Dear friends,
Last Friday, I attended the International Conference on Machine Learning. I spoke at the AI and Climate Change workshop on projects we’re doing to model methane emissions and on wind turbines. John Platt gave an overview of climate issues. Chad Frischmann talked about his remarkable work on Project Drawdown (top ideas for reducing climate change). Claire Monteleoni talked about algorithms for combining multiple climate models. Yoshua Bengio talked about using GANs to synthesize images of floods to help people understand the impact of rising sea levels, and many others dove into specific projects.
David Rolnick led an effort to compile a list of ways machine learning can impact climate change, resulting in this arXiv paper. (I’m a co-author.) Climate change is one of the most important problems of our time, and we can make a difference!

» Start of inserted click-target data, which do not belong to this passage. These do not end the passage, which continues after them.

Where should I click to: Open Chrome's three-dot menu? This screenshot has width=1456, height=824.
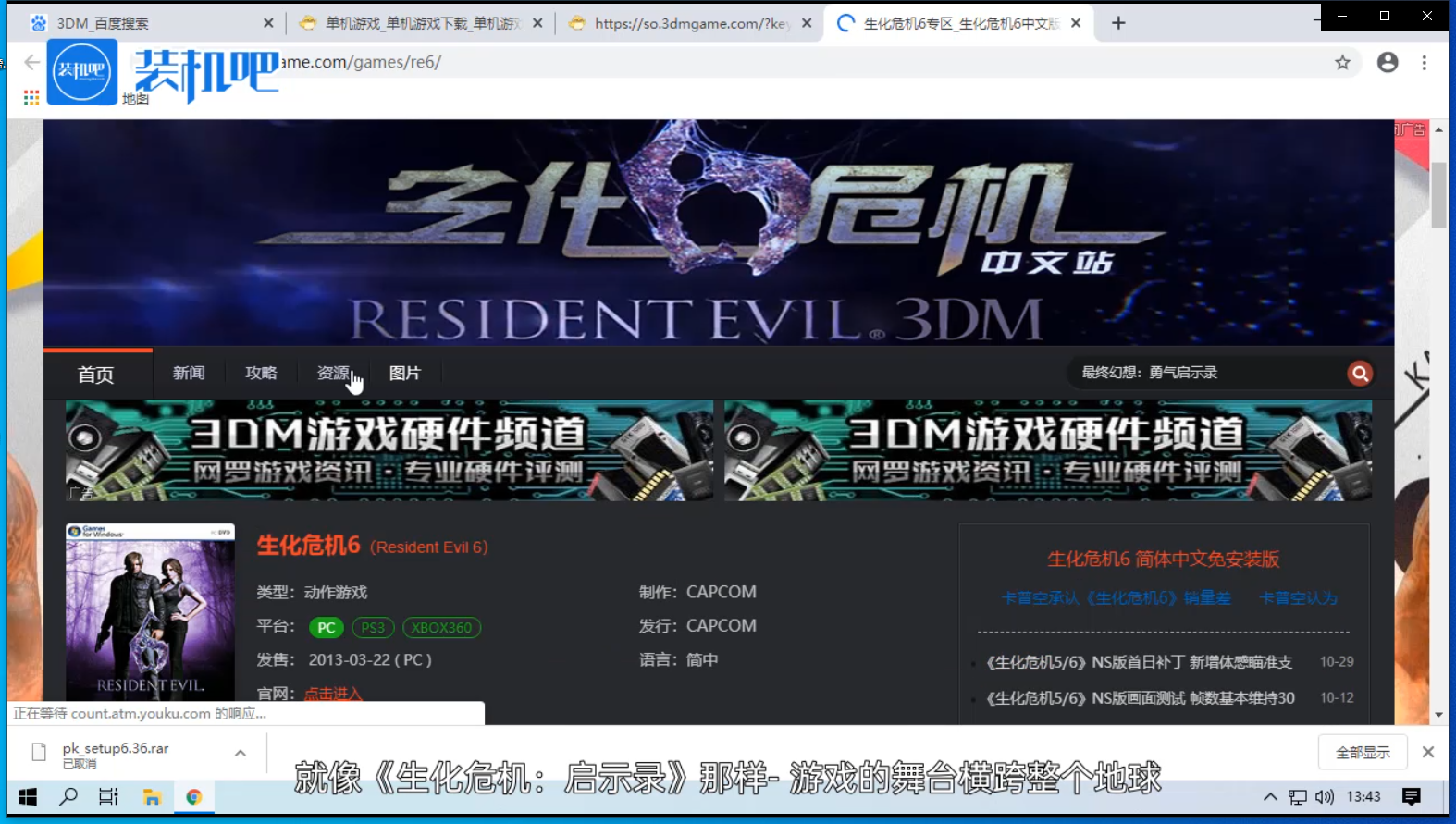point(1424,63)
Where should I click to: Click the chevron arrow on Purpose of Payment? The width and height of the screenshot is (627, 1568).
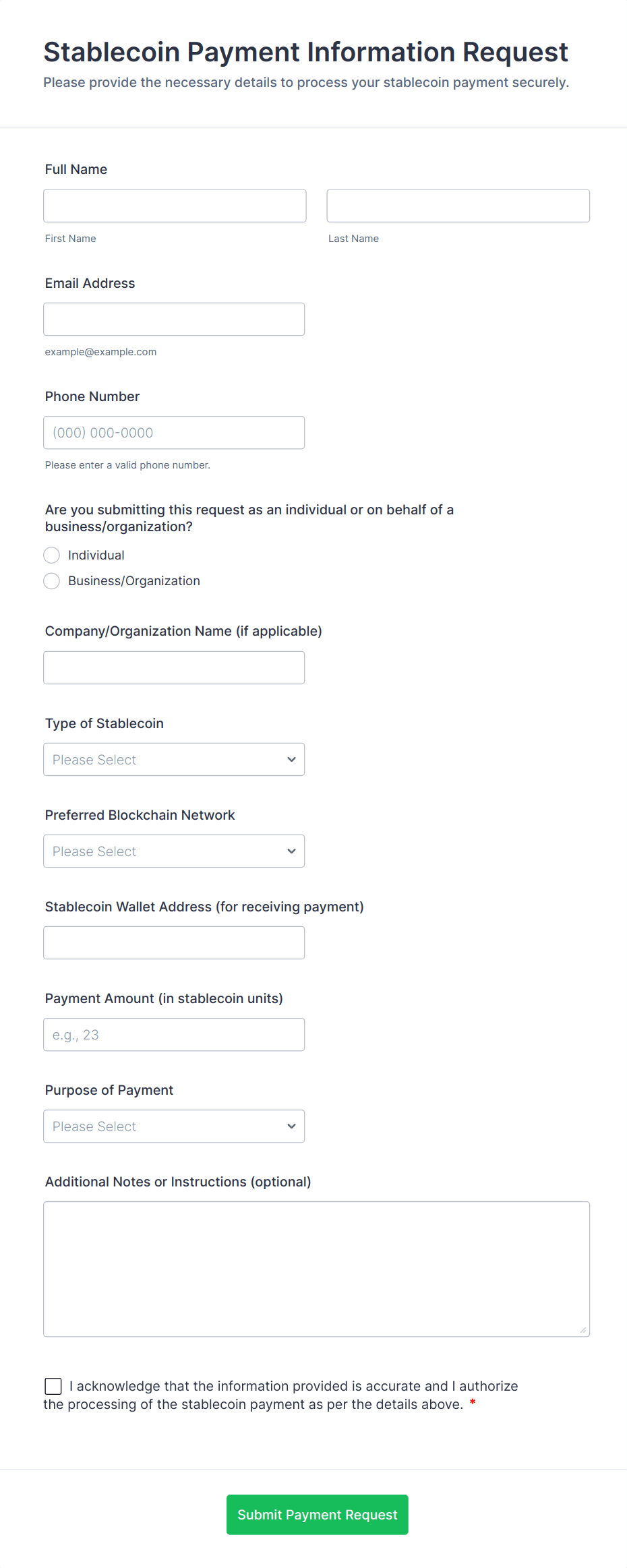coord(291,1126)
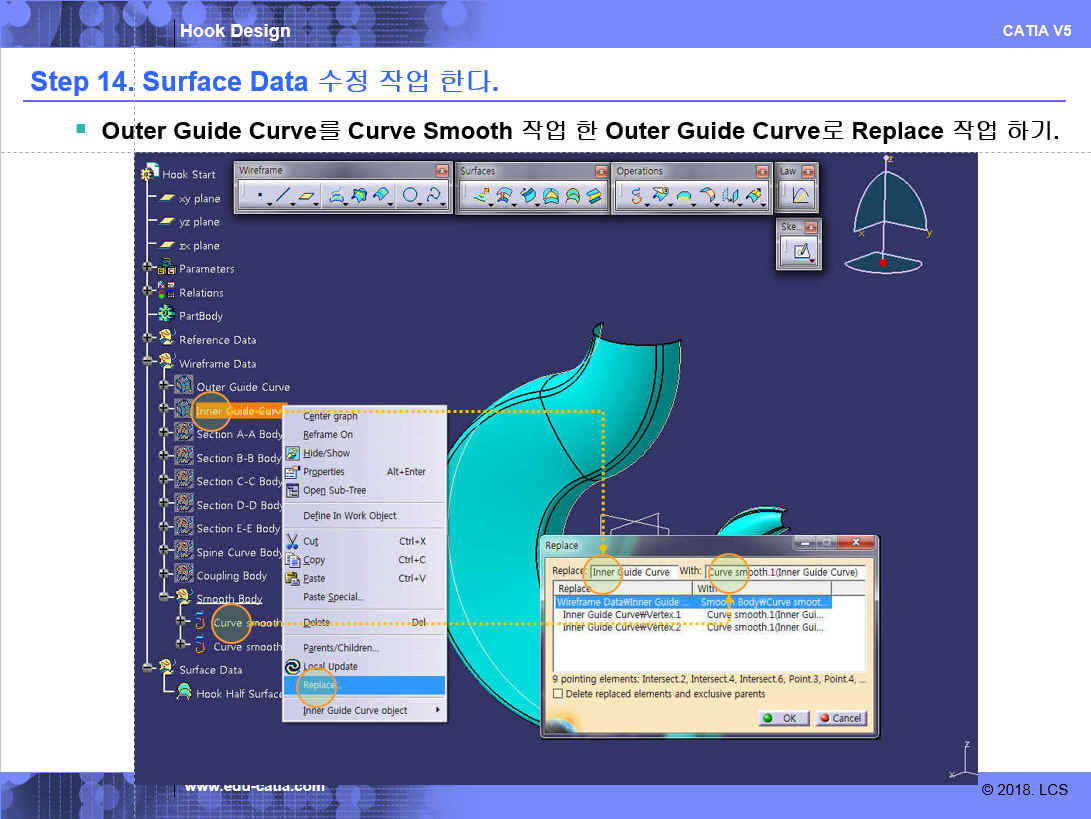This screenshot has width=1091, height=819.
Task: Select Hook Half Surface in the tree
Action: pyautogui.click(x=238, y=693)
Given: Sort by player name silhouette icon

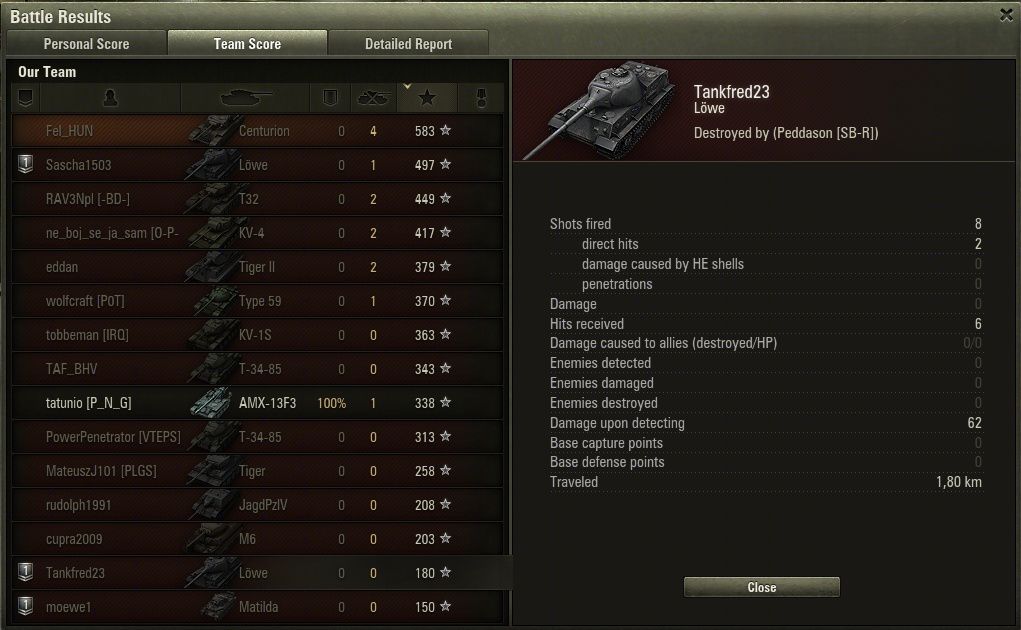Looking at the screenshot, I should 110,98.
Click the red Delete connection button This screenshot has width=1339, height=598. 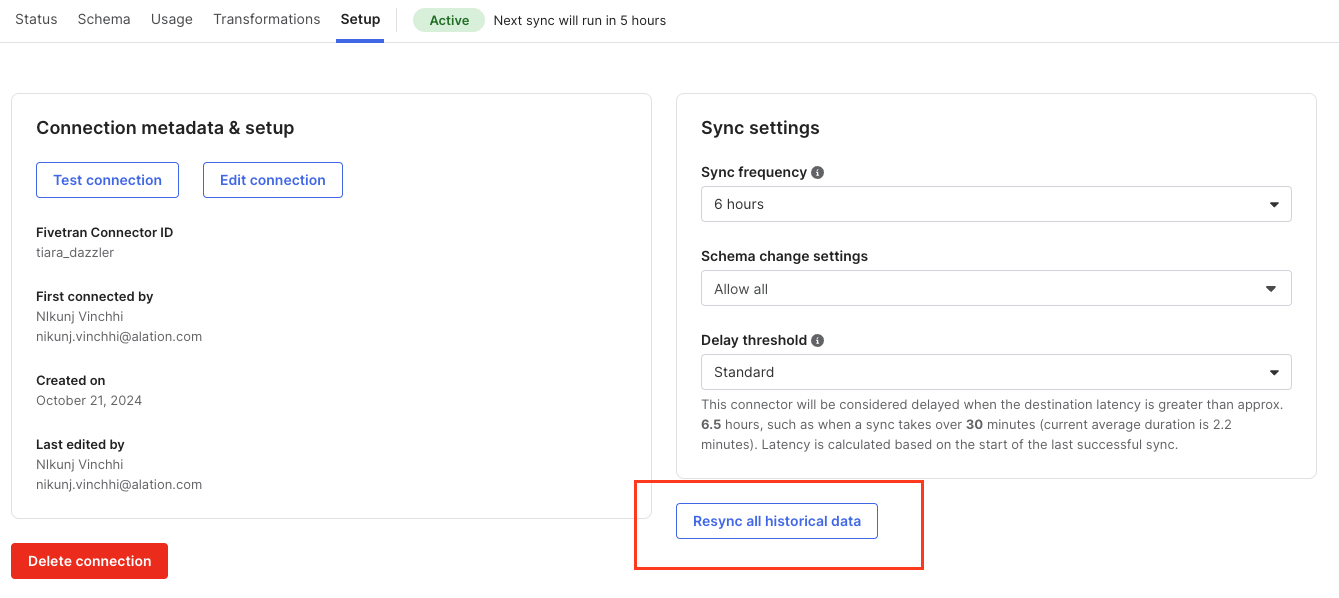point(89,561)
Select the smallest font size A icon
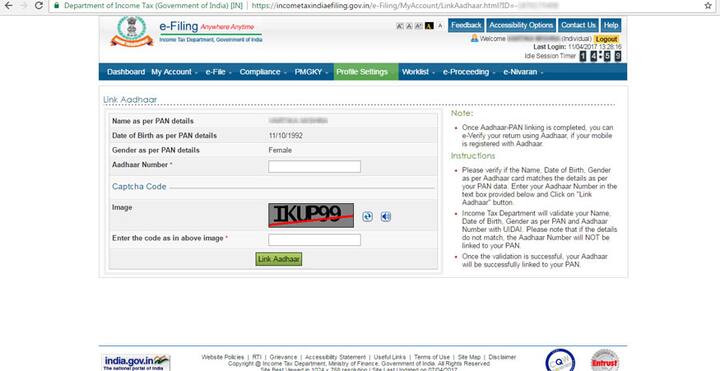The image size is (720, 371). click(x=400, y=26)
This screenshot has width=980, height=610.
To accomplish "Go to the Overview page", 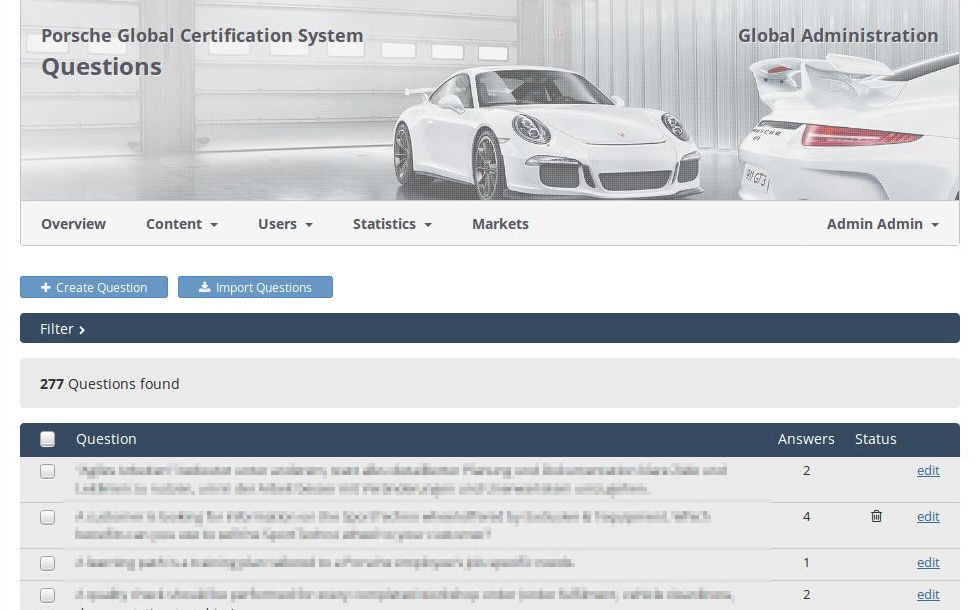I will tap(73, 224).
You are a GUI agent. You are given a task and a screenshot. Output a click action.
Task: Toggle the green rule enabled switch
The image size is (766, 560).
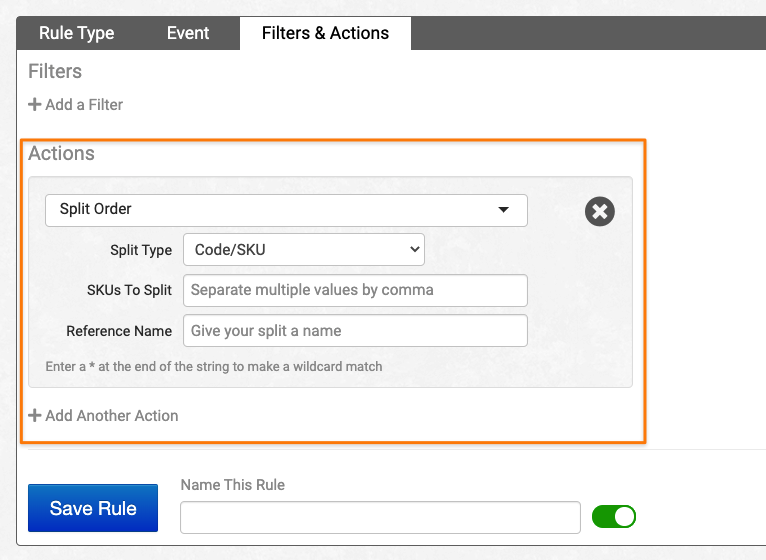click(613, 516)
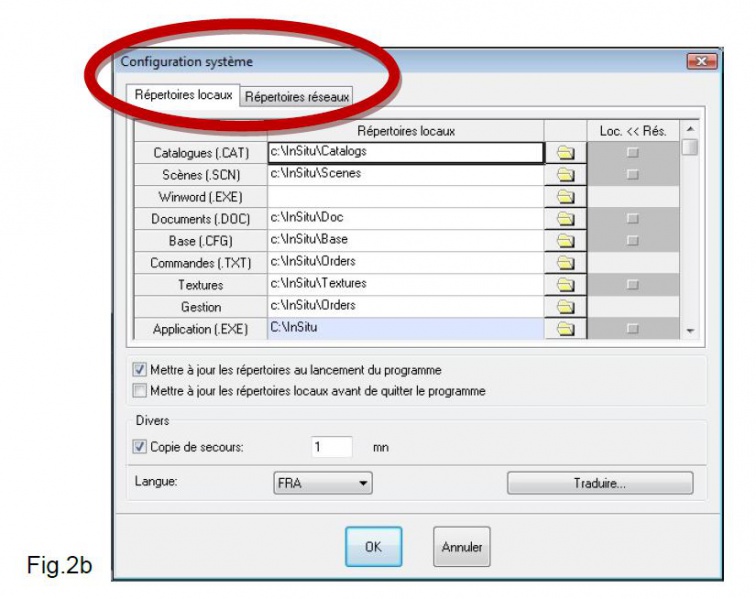Viewport: 756px width, 599px height.
Task: Browse folder for Base (.CFG) row
Action: (566, 241)
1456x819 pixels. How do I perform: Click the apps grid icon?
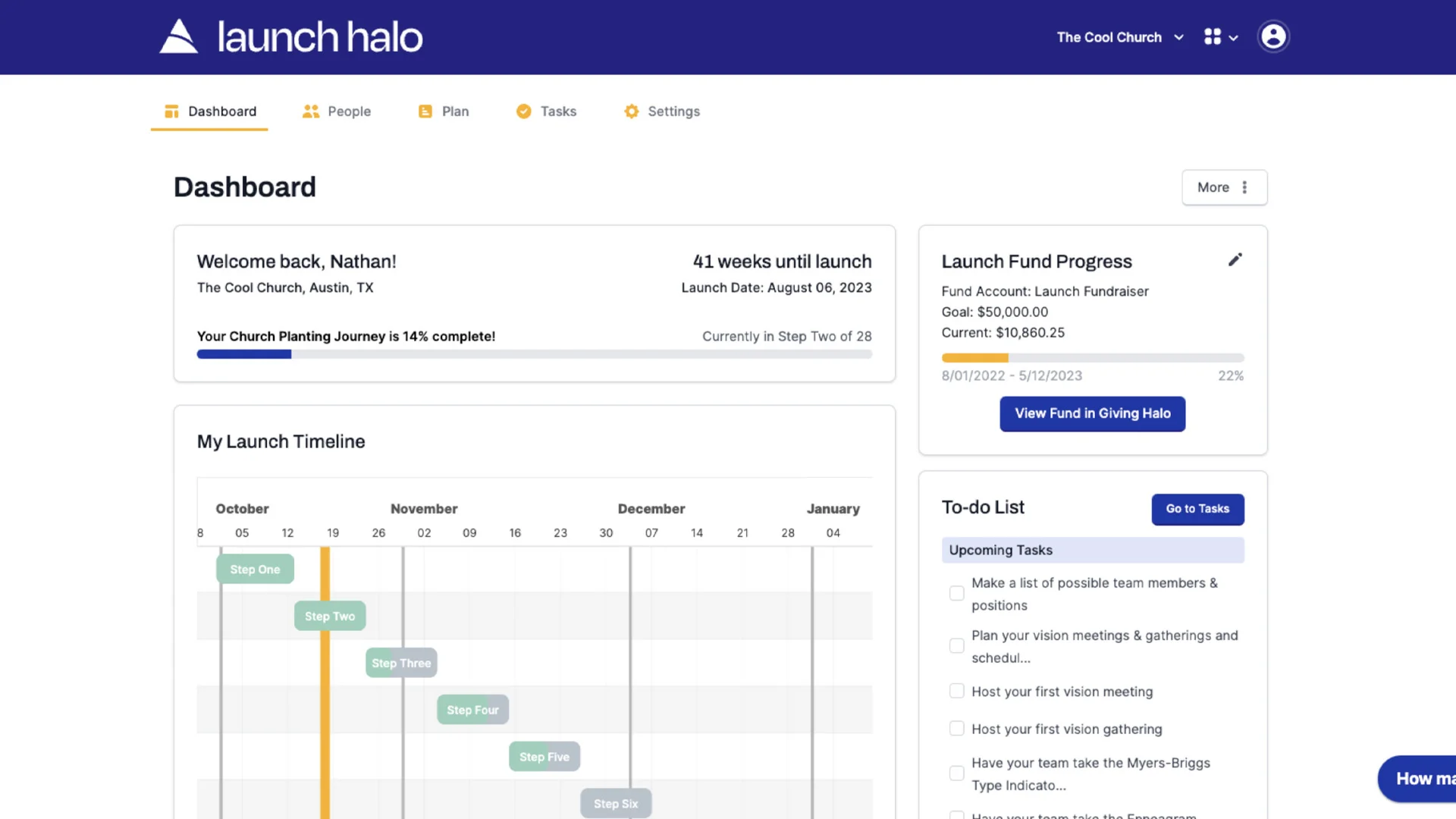[1213, 37]
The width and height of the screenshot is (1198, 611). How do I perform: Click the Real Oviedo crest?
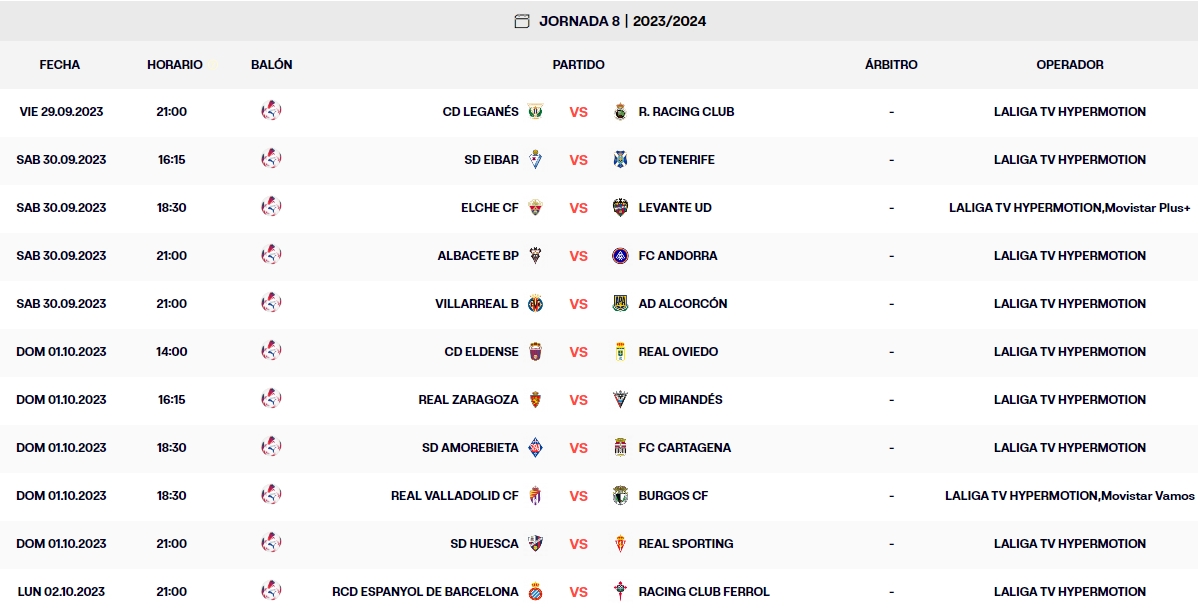620,351
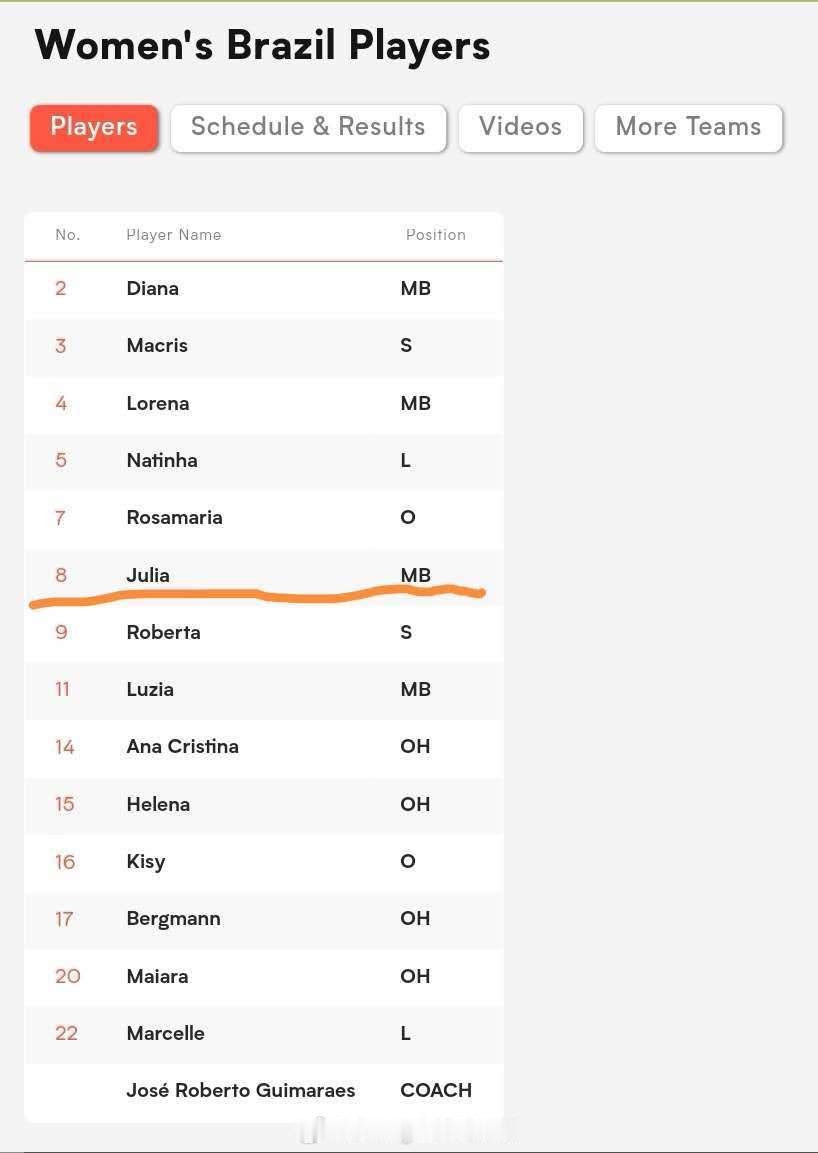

I spent most of Saturday at the self-supervised learning workshop, where I’m seeing exciting progress in unsupervised learning from images and video. In natural language processing, we’ve already seen how word embeddings can be learned by getting a neural network to predict the next word in a sequence. I saw a lot of papers that built on Aaron van den Oord et al.’s Contrastive Predictive Coding, and multiple authors obtained promising results in learning representations of images from unlabeled data.
Multiple teams are still hitting data and compute scalability issues, but I’m excited about the self-supervised learning research direction and hope more people jump into it.
Keep learning,
Andrew
News
Living Room Wars
Drone maker DJI released a toy robot tank that shoots splattering pellets, skitters on omnidirectional wheels, and learns to navigate the playroom battlefield.
What’s new: Robomaster S1 is a self-driving, bullet-firing toy capable of streaming its turret’s-eye view to your smartphone. And it's programmable. You can see it in action here.
How it works: You can control the unit using a smartphone app, or let it find its own way around using its onboard navigation.
- Tactile sensors keep the bot from getting stuck in corners, like an early-model Roomba.
- The wayfinding algorithms take cues from a front-mounted camera.
- The camera also enables the bot to track targets autonomously.
- It uses a laser beam to hunt other tanks, or it can fire soft gel balls.
More than a toy: If you have the programming chops (or the desire to learn), you can use Python or Scratch 3.0 to teach the tank new maneuvers or subroutines for outsmarting opponents.
Behind the news: Shenzhen-based DJI sponsors an annual tournament where teams of university students battle one another using projectile-shooting tanks, quadcopters, and rail-riding guard drones. The new toy is a consumer version of the tank bots featured in this popular competition.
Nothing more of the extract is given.